Poleis did not only exist within the area of the modern Republic of Greece. A collaborative study carried by the Copenhagen Polis Centre from 1993 to 2003 classified about 1,500 settlements of the Archaic and Classical ancient-Greek-speaking population as poleis. These ranged from the Caucasus to southern Spain, and from southern Russia to northern Egypt, spread over the shores of the Mediterranean and Black Seas.[4] They have been termed a network of micro-states. Many of the settlements still exist; e.g., Marseille, Syracuse, Alexandria, but they are no longer Greek or micro-states, belonging to other countries.

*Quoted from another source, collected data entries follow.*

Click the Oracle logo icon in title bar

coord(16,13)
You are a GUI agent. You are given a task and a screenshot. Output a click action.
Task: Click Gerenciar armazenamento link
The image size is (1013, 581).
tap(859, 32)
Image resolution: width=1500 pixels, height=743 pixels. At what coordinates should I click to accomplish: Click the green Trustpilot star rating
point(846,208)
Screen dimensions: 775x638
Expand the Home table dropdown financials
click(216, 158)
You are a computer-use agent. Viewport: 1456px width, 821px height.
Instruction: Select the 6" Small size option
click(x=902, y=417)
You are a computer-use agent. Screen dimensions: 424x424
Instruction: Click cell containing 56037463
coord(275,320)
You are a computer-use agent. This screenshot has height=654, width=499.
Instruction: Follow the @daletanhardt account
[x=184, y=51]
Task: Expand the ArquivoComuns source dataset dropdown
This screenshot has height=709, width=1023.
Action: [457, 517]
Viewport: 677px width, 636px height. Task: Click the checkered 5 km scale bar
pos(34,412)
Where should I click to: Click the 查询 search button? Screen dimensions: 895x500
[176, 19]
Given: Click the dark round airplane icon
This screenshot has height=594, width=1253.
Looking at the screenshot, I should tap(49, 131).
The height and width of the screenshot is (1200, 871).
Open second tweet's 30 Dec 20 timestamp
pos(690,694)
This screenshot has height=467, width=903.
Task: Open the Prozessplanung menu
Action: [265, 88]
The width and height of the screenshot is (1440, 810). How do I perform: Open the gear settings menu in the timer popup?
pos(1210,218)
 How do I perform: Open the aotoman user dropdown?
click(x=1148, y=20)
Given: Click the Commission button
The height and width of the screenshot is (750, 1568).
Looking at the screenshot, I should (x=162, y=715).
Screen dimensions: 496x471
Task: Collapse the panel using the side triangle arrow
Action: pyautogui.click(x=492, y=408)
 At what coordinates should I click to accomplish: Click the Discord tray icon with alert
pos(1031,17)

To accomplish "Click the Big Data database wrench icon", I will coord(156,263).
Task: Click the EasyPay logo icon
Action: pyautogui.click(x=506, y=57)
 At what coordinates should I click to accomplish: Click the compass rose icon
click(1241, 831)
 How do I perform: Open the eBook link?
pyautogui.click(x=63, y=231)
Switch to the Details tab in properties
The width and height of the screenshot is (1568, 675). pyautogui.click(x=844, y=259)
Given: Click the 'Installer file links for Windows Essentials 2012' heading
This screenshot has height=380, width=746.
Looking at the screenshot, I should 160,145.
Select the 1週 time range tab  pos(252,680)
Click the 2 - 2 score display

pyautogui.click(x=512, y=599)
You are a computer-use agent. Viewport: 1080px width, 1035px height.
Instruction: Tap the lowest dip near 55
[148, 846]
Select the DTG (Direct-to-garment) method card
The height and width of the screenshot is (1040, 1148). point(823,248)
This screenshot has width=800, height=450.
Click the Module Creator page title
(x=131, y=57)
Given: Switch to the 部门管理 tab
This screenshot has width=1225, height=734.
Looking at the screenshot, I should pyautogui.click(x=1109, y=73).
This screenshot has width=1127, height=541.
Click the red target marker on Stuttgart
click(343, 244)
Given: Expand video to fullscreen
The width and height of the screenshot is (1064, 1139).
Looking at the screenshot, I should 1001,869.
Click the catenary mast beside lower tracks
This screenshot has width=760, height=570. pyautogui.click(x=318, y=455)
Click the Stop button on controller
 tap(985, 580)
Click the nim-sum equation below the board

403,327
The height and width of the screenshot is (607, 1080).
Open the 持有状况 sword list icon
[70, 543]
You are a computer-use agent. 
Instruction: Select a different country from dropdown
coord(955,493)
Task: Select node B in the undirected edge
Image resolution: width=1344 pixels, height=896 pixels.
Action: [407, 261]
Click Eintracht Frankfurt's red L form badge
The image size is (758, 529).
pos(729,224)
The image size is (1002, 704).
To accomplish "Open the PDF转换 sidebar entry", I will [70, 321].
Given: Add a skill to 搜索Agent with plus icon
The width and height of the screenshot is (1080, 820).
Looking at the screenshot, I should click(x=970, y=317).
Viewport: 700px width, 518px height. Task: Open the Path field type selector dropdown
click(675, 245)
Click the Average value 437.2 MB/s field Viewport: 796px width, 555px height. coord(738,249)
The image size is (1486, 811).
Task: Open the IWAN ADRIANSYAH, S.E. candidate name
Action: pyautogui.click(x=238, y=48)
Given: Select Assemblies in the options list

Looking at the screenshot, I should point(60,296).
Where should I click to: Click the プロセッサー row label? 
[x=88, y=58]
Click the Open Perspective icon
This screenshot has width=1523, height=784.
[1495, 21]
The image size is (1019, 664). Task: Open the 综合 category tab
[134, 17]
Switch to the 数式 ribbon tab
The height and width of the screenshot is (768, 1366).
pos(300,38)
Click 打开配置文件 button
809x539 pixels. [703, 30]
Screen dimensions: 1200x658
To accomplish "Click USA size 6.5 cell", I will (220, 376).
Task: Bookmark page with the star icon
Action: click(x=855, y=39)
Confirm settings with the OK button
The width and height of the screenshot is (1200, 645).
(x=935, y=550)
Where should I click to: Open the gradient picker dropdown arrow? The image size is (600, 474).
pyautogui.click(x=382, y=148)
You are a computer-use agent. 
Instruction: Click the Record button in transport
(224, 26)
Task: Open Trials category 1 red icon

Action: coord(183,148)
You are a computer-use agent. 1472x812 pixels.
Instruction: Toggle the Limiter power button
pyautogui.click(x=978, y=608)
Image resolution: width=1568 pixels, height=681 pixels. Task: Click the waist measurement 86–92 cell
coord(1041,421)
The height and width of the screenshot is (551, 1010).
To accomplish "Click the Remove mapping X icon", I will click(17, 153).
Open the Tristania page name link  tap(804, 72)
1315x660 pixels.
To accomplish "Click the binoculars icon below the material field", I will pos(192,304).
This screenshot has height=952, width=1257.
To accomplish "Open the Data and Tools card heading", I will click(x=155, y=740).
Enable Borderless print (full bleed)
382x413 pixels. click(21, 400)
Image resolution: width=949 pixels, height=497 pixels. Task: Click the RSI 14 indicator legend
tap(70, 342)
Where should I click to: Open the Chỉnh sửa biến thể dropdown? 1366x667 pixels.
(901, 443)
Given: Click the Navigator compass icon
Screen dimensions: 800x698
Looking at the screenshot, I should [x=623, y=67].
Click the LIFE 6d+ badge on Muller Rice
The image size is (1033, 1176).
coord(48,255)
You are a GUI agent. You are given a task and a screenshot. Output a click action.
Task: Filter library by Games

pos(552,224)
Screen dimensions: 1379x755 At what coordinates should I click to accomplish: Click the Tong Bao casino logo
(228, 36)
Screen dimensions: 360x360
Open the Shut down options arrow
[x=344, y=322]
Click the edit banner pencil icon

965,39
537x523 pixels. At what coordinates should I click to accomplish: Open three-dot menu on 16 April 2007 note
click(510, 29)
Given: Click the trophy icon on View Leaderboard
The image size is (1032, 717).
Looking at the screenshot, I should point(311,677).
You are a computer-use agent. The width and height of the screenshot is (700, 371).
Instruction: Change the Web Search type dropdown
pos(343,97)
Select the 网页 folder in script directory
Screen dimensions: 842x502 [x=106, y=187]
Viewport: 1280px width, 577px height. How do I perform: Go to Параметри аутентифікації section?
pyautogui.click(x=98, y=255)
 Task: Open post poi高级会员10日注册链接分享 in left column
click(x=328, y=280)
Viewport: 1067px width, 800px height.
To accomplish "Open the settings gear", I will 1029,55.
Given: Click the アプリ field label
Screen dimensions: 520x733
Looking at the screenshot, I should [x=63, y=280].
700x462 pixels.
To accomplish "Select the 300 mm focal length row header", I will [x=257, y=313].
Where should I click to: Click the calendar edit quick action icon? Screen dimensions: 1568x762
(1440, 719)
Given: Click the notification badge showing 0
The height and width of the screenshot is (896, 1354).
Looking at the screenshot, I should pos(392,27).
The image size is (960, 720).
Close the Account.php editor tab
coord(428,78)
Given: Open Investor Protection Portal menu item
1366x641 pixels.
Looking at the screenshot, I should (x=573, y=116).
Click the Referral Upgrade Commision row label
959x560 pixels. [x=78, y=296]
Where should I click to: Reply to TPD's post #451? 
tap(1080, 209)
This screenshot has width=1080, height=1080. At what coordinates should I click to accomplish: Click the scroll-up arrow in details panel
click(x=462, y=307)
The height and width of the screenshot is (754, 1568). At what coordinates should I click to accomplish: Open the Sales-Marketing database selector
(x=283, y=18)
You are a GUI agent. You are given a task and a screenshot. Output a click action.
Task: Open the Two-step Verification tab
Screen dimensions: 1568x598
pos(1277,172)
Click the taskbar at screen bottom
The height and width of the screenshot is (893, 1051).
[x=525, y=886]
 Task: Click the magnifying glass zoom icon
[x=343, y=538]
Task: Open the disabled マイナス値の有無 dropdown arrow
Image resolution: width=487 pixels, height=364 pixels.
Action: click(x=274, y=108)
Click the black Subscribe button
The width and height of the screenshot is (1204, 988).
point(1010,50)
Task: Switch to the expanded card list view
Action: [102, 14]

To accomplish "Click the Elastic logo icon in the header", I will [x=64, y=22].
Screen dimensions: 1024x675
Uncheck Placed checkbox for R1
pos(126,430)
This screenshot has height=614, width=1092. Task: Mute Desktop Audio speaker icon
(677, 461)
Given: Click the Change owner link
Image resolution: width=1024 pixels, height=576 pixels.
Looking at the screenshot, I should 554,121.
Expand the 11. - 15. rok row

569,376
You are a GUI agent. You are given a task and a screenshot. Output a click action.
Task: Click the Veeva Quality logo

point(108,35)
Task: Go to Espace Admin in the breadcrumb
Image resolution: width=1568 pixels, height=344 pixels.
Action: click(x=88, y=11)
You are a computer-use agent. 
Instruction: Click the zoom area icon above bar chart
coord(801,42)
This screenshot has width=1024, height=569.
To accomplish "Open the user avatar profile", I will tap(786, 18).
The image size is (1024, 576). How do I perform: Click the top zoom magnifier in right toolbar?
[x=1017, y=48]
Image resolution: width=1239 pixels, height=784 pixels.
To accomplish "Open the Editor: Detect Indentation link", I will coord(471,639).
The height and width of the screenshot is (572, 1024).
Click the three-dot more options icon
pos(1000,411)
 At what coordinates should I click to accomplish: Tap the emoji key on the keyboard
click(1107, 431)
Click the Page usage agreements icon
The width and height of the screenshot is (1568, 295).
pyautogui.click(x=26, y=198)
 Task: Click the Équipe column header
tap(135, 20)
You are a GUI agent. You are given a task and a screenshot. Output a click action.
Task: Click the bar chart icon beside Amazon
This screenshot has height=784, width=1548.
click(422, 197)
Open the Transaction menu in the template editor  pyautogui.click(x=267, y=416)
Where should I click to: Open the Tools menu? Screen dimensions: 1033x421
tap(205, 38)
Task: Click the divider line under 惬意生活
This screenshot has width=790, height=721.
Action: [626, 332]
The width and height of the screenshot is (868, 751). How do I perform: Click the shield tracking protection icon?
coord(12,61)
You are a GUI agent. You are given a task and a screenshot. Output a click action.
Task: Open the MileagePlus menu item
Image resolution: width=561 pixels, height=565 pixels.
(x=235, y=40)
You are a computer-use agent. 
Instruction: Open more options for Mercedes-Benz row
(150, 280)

The ancient Greek world was split between homeland regions and colonies. A colony was generally sent out by a single polis to relieve the population or some social crisis or seek out more advantageous country. It was called a metropolis or "mother city". The Greeks were careful to identify the homeland region and the metropolis of a colony. Typically a metropolis could count on the socio-economic and military support of its colonies, but not always. The homeland regions were located on the Greek mainland. Each gave an ethnic or "racial" name to its population and poleis. Acarnania, for example, was the location of the Acarnanian people and poleis.[4] A colony from there would then be considered Acarnanian, no matter how far away from Acarnania it was. Colonization was thus the main method of spreading Greek poleis and culture.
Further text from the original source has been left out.